■ Source data ■
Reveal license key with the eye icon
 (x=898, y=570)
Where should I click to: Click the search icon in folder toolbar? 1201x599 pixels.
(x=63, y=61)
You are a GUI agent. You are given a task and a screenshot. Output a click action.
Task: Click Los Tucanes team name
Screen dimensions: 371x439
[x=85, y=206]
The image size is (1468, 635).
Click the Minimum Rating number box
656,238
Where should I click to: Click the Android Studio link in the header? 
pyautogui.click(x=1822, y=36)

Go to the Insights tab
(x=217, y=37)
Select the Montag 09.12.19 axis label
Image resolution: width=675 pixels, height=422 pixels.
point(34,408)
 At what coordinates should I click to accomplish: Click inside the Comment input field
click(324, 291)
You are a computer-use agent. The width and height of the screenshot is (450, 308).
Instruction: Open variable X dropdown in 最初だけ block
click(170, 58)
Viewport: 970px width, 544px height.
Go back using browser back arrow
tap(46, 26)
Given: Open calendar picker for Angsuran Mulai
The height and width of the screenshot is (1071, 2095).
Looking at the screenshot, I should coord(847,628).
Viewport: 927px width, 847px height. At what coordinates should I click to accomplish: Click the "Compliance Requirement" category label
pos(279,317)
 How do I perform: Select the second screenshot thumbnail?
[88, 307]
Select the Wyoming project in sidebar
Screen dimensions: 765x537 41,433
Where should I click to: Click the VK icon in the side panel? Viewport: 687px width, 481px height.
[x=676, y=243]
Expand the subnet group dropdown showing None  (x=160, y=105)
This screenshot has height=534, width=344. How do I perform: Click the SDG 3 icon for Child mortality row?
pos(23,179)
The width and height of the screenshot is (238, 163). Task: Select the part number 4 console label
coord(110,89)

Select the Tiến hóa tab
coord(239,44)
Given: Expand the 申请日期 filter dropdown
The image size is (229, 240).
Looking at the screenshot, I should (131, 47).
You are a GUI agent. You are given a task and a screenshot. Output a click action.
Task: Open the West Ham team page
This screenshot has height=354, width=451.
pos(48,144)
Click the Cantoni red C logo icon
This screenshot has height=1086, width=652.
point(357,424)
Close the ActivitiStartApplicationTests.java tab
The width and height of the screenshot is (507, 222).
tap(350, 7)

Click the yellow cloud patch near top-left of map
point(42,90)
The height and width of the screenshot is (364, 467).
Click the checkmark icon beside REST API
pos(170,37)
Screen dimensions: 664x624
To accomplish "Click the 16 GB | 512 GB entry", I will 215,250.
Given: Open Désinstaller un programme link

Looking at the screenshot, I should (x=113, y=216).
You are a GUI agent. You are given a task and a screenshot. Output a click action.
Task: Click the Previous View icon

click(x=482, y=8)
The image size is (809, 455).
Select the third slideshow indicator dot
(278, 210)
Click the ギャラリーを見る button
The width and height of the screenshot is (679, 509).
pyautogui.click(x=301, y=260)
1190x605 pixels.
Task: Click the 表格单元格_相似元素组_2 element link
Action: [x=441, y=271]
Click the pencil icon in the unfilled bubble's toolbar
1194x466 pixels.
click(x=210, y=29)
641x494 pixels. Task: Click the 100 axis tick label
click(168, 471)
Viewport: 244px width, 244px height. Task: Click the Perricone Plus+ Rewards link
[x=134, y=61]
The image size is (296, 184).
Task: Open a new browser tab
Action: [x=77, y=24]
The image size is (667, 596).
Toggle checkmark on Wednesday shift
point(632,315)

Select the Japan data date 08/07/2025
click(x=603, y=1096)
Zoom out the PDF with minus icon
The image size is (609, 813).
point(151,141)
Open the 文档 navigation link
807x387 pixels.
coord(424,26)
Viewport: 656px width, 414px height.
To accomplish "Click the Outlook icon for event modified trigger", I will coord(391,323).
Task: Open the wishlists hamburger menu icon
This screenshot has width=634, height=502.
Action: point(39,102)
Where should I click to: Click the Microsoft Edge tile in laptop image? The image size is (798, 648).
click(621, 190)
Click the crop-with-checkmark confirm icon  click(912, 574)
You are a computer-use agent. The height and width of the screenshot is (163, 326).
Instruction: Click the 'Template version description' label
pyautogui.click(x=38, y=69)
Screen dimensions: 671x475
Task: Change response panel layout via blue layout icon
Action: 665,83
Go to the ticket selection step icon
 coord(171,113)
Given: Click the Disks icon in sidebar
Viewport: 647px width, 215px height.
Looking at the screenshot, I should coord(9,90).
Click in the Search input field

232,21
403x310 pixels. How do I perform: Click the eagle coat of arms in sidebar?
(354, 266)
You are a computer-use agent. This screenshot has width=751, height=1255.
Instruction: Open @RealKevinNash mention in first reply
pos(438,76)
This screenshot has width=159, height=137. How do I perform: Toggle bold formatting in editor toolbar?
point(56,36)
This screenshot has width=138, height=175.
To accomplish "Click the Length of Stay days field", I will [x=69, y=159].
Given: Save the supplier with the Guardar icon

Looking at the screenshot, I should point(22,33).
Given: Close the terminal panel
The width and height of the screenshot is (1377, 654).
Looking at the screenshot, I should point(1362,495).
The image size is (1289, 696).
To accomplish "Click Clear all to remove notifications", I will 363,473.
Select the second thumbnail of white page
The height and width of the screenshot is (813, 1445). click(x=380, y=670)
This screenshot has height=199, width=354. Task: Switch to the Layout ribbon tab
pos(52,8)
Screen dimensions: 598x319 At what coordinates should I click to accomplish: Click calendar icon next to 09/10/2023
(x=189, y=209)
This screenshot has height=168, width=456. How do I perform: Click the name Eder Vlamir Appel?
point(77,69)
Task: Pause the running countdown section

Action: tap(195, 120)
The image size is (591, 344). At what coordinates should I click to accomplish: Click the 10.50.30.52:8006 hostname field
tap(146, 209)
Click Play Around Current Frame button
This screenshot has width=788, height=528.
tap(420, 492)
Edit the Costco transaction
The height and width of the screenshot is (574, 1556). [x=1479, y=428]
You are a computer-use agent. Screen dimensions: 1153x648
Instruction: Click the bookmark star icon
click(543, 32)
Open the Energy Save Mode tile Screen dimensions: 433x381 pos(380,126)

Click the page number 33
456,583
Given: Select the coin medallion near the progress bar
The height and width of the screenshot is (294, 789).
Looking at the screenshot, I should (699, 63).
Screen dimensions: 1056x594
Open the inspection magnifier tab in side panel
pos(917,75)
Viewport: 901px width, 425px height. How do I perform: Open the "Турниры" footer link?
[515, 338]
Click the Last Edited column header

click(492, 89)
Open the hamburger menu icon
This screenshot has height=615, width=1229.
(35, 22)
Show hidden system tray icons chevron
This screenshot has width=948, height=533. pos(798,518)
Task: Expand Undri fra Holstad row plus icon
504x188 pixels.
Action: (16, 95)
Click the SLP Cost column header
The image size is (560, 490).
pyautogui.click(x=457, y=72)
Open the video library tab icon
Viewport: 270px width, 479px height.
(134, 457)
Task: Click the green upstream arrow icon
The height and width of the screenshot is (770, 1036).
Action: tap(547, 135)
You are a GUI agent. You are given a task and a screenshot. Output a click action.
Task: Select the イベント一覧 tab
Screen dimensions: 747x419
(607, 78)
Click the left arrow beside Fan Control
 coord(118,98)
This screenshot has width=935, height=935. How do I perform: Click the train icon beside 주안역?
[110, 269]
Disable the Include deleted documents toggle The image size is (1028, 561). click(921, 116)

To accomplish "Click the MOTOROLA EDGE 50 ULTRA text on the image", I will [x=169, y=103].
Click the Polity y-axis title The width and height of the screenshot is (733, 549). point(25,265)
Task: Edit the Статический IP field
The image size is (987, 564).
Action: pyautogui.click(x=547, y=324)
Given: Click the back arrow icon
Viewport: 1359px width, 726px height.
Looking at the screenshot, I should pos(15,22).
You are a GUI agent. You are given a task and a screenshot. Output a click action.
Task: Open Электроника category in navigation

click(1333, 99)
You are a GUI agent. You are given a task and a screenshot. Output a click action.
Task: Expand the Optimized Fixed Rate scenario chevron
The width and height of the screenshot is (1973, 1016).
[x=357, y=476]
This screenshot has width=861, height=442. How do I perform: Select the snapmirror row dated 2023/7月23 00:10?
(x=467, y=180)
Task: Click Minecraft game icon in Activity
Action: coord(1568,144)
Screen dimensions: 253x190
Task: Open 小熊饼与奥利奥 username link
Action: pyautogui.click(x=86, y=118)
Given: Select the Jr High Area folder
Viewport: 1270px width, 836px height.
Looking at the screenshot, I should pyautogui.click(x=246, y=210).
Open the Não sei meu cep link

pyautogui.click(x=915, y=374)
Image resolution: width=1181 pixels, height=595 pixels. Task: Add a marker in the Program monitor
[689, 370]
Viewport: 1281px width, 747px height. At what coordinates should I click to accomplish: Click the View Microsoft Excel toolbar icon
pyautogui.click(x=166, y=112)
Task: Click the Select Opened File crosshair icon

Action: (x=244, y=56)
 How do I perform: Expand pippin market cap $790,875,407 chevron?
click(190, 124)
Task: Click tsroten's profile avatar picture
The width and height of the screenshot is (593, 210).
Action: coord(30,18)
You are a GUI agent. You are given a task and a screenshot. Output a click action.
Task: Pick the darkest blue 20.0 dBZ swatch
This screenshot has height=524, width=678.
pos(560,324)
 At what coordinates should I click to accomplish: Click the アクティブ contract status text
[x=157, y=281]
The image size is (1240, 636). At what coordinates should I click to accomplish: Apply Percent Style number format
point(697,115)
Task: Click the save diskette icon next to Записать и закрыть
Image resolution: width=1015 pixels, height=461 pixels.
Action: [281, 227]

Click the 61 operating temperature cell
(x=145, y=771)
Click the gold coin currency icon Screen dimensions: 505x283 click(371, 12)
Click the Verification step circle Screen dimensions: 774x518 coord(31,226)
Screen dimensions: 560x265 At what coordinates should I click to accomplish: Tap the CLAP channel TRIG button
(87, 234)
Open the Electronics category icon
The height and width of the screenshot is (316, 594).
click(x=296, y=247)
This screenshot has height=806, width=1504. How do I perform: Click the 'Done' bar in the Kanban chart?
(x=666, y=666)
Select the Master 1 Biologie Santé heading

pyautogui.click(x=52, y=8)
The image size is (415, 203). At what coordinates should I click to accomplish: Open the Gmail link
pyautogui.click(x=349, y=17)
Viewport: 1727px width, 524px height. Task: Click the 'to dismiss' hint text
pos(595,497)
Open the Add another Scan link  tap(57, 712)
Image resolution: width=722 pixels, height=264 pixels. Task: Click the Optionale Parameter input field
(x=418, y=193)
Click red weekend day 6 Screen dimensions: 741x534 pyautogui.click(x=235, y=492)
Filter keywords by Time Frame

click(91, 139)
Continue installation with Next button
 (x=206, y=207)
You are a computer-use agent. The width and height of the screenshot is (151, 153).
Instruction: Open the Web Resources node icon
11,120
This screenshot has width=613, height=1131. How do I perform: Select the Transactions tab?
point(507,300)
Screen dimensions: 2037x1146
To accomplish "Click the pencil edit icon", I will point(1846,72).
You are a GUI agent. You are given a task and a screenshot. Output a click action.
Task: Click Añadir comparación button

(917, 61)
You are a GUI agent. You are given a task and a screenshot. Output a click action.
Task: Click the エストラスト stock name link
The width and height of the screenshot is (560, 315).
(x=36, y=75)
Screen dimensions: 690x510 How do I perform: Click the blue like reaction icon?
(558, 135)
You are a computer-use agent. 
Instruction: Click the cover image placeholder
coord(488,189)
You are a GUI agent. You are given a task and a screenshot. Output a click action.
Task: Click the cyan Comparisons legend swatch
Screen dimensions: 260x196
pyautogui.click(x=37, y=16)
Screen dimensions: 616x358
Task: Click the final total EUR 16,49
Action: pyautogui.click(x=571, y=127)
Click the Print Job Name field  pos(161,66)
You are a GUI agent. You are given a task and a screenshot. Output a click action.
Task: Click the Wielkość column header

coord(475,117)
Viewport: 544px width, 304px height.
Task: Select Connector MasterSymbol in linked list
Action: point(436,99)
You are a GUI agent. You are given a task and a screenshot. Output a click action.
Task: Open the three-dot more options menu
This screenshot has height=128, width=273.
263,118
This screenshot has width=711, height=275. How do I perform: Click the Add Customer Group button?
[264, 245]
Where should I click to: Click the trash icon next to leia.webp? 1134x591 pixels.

■ Exercise requirements ■
Rewrite the listing from the line with "Task: Click tsroten's profile avatar picture" to the line with "pyautogui.click(x=52, y=8)", changing "swatch" to "tile" and keeping everything else the same.

■ The result ■
Task: Click tsroten's profile avatar picture
The width and height of the screenshot is (593, 210).
Action: coord(30,18)
You are a GUI agent. You are given a task and a screenshot. Output a click action.
Task: Pick the darkest blue 20.0 dBZ tile
This screenshot has height=524, width=678.
pos(560,324)
 At what coordinates should I click to accomplish: Click the アクティブ contract status text
[x=157, y=281]
The image size is (1240, 636). At what coordinates should I click to accomplish: Apply Percent Style number format
point(697,115)
Task: Click the save diskette icon next to Записать и закрыть
Image resolution: width=1015 pixels, height=461 pixels.
Action: [281, 227]

Click the 61 operating temperature cell
(x=145, y=771)
Click the gold coin currency icon Screen dimensions: 505x283 click(371, 12)
Click the Verification step circle Screen dimensions: 774x518 coord(31,226)
Screen dimensions: 560x265 At what coordinates should I click to accomplish: Tap the CLAP channel TRIG button
(87, 234)
Open the Electronics category icon
The height and width of the screenshot is (316, 594).
click(x=296, y=247)
This screenshot has height=806, width=1504. How do I perform: Click the 'Done' bar in the Kanban chart?
(x=666, y=666)
Select the Master 1 Biologie Santé heading

pyautogui.click(x=52, y=8)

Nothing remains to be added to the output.